« Un dos n’est pas fait pour bouger »

Novembre 2017, j’assiste à un symposium donné par les chirurgiens de la colonne du CHUM de Montréal.

Au milieu de l’après midi en réponse à une ostéopathe qui demandait s’il y avait des contrindications à des manœuvres de mobilisation ostéopathiques, le neurochirurgien Daniel Shedid lui rétorqua qu’en fait les chirurgiens de la colonne du CHUM «avaient décidé» qu’un dos ça ne devrait pas bouger.

Indignation dans la salle.

Par contre, je crois que la plupart des gens n’avaient pas compris ce qu’il voulait dire.

La colonne vertébrale

La fonction d’une colonne vertébrale est de fournir un point d’ancrage aux membres inférieurs et supérieurs. Léonard de Vinci a été le premier à avoir proposé cette vision de la colonne. Il avait comparé le rachis (autre nom pour la colonne, surtout utilisé par nos cousins de France) à un mat de bateau. Un mat de bateau est une attache pour les haubans (les câbles) fixés de part et d’autre du mât, et qui maintiennent celui-ci rectiligne et dans le plan longitudinal. Pour Léonard le mat était la colonne et les muscles vertébraux jouaient le rôle de haubans (figure 1).

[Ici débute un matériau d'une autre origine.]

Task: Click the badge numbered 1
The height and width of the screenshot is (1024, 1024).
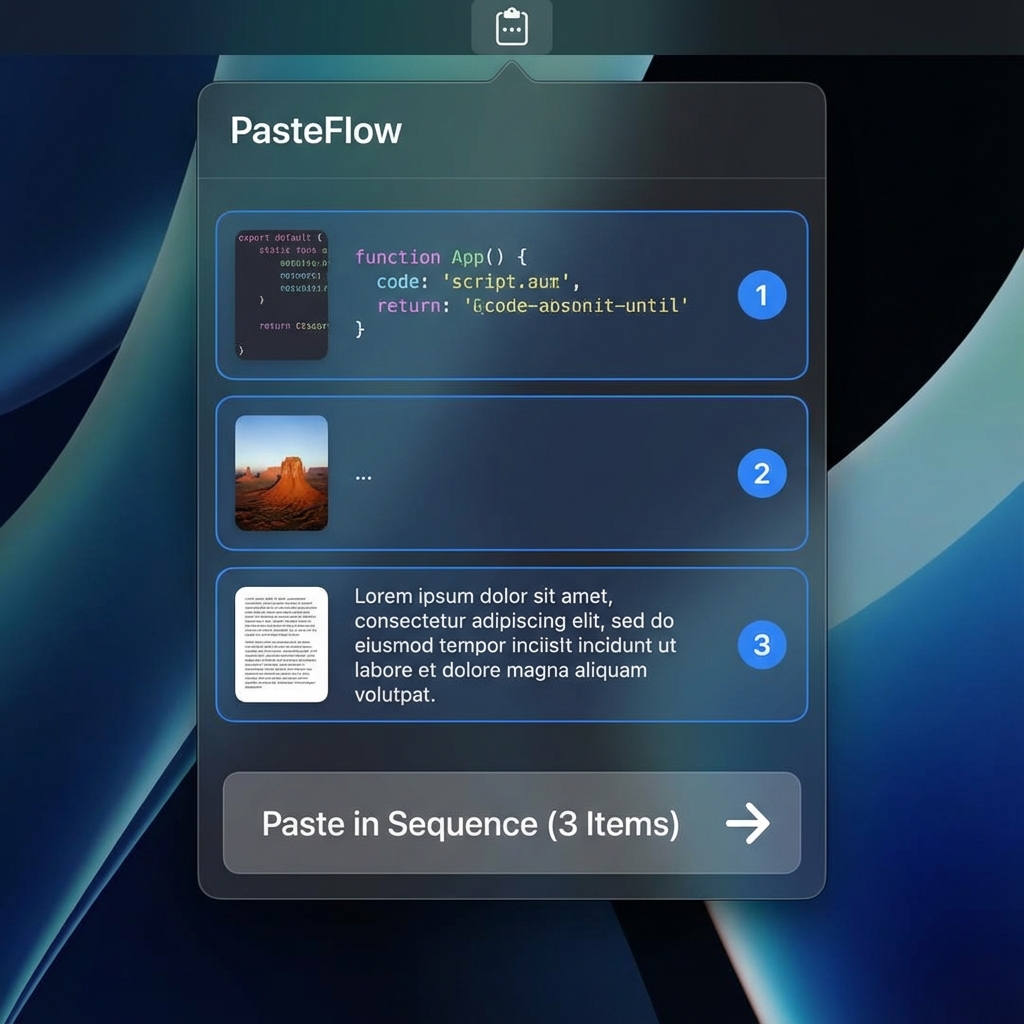Action: [x=762, y=295]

Figure 1 :  la colonne vertébrale comme un mat de bateau, selon Léonard de Vinci

La principale qualité du rachis est la rigidité et la stabilité. Les muscles rachidiens doivent donc placer et maintenir la colonne vertébrale en position optimale pour que les bras et les jambes puissent bouger correctement et effectuer le travail mécanique. Ils doivent être suffisamment endurants pour maintenir la position du rachis pendant de longues périodes de temps et pour éviter des déviations qui peuvent provoquer des douleurs ou même des blessures.

Flexibilité

Plusieurs personnes pensent que plus une colonne est flexible, plus celle-ci est protégée contre les blessures.

En fait, c’est le contraire.

Une colonne que l’on étire à outrance par des exercices de stretching ou de mobilité est en fait plus fragile et plus sujette aux blessures selon le Dr Stuart McGill, kinésiologue spécialisé en biomécanique vertébrale (voir vidéo plus bas).

Conclusion

Le Dr Shedid et son équipe de chirurgiens ont donc raison : c’est la rigidité et la stabilité qu’il faut d’abord et avant tout privilégier. Ensuite il faut simplement s’assurer d’avoir une mobilité fonctionnelle, c’est à dire juste assez pour exécuter les mouvements de la vie de tous les jours.

Pour ce qui est des exercices pour le dos : la force et l’endurance musculaire sont donc à privilégier, tandis qu’au delà d’un niveau de mobilité normal de la colonne, l’augmentation de la flexibilité est inutile, et augmente même le risque de blessure.